Entrepreneurs Dhani Jones, Danisha Danielle Wrighster, Tilman Fertitta, and Marcus Lemonis speaking at a 2017 SXSW panel in Austin, Texas.
Entrepreneurs Dhani Jones, Danisha Danielle Wrighster, Tilman Fertitta, and Marcus Lemonis speaking at a 2017 SXSW panel in Austin, Texas.

Fear doesn't have to be a signal to your brain to retreat. Instead, fear can provide valuable information about where you are and what path you need to take to go forward.

So say four successful entrepreneurs — Marcus Lemonis, Tilman Fertitta, Danisha Danielle Wrighster and Dhani Jones — who spoke at the SXSW Festivals and Conferences in Austin, Texas, on Saturday about how they use fear to their advantage.

Start to see fear as a as a tool, not a threat

Flip the paradigm, advises Lemonis, a self-made millionaire and the star of CNBC's "The Partner." He points out that fear doesn't have to coded as bad: "Fear could be a great motivator on one end of the spectrum, it could be a great paralyzer on the other end of the spectrum, and wherever you live inside that spectrum is going to determine whether you know how to evolve."

"Channel that fear and do something good with it." -Marcus Lemonis, star of CNBC's "The Partner"

Lemonis worked a few odd jobs in school, including mowing lawns and being a club promoter in college, before he got into the automobile industry and then the RV business. Now he is the chairman and CEO of recreational vehicle dealership Camping World, which he took public in an initial public offering that raised $251 million.
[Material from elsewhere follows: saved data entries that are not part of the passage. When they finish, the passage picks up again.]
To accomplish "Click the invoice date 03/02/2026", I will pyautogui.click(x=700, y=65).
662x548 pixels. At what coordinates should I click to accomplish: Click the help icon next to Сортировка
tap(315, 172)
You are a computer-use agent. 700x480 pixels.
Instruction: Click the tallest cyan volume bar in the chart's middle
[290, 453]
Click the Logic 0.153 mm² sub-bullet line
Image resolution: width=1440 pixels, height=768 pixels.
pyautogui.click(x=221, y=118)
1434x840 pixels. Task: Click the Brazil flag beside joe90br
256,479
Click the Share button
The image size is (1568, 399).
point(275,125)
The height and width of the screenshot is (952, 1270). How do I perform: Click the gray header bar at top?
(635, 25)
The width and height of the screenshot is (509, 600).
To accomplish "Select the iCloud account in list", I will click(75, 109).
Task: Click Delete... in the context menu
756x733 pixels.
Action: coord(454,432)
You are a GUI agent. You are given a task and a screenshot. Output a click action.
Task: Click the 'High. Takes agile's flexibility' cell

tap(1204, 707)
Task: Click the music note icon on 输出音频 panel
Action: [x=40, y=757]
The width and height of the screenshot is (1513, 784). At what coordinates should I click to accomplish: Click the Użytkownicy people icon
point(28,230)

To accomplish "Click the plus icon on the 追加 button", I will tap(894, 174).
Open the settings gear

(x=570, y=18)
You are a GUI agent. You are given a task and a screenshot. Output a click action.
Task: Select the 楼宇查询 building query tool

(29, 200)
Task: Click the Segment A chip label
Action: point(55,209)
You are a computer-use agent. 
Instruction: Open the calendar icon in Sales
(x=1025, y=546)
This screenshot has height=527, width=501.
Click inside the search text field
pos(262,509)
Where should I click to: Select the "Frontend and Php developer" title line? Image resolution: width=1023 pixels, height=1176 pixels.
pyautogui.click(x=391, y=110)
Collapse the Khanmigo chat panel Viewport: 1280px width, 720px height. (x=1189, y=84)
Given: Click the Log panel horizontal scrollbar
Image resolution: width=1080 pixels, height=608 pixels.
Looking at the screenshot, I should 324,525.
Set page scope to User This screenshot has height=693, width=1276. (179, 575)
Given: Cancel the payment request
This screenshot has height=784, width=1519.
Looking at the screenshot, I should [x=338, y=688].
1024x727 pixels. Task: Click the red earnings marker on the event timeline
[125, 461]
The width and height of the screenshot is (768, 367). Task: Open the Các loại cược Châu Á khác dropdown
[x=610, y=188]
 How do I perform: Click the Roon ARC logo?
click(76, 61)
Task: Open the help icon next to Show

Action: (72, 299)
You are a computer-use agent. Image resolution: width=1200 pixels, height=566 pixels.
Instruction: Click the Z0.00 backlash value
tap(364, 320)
"You don't have to run from fear. Anybody in this room that tells you that they are not scared of anything is just not being honest. I am scared of a lot of things," says Lemonis. "But if we learn how to channel that fear and do something good with it," then fear can be a good thing.

Use fear as a reminder to run your numbers again

"Numbers don't lie," says Fertitta, a self-made billionaire and the star of CNBC's "Billion Dollar Buyer." "I don't have fear if I have looked at my numbers."

Fertitta's food-and-casino empire is worth about $3 billion today, but he got his start peeling shrimp in the back of his father's restaurant in Galveston, Texas. He employees 60,000 people.

When you are running the financials of a potential deal, look at all the data, including the most dire predictions, says Fertitta. "That's what people don't do. Don't look at your best case scenario, because that is wonderful; everything is great if you look at your best case. Focus on your worst case scenario," he says. "Now I am talking about real worst case. And if you know you can still be in business, then you shouldn't have any fear."

Take fear as a sign you need to hit the gas

"I actually like fear," says Wrighster, the owner of a multimillion-dollar commercial real estate business and real estate portfolio.

Fear is a signal that "I am outside of my comfort zone, a little bit uncomfortable, this is something new for me," she says. "But it's also making me think of what am I afraid of. And have I checked the numbers? Have I run my analysis? Have I run this by somebody who may know more than me who can give me some guidance so that I can be a little less fearful and I can approach this the right way?"

"Take that moment of fear and turn it into action." -Danisha Danielle Wrighster, real estate investor

Wrighster was single mom living on government assistance in her early 20's; the father of her child died of cancer ten weeks after she gave birth. Shortly thereafter, she was laid off from her job.

"I have probably been scared over the time of my life and my career more times than I wasn't scared, but the point is that you can be scared and just take that moment of fear and turn it into action," says Wrighster. Don't make foolhardy, desperate moves, though. "You turn fear into smart action."

Let fear remind you to check in with your personal network

"I think everybody has got a different type of appetite for risk. I just happen to have a healthy dose of it," says Jones, star of CNBC's "Adventure Capitalists." When Jones is afraid, he asks advice from people he trusts.

"Make that fear that combustible passion that allows that engine to move forward." -Dhani Jones, venture capitalist

Jones played in the National Football League with the New York Giants, Philadelphia Eagles and Cincinnati Bengals. Today he is a venture capitalist and is the chairman of the investment fund Qey Capital Partners and the host of the Travel Channel series "Dhani Tackles the Globe."

"We are not doing this by ourselves. We are doing this with a team of people that allow us to know what we don't know," says Jones. "We replace that fear, which really is a result of not understanding, by those that do understand."

With the right guidance, he says, you can "take that fear and make that fear that combustible passion that allows that engine to move forward."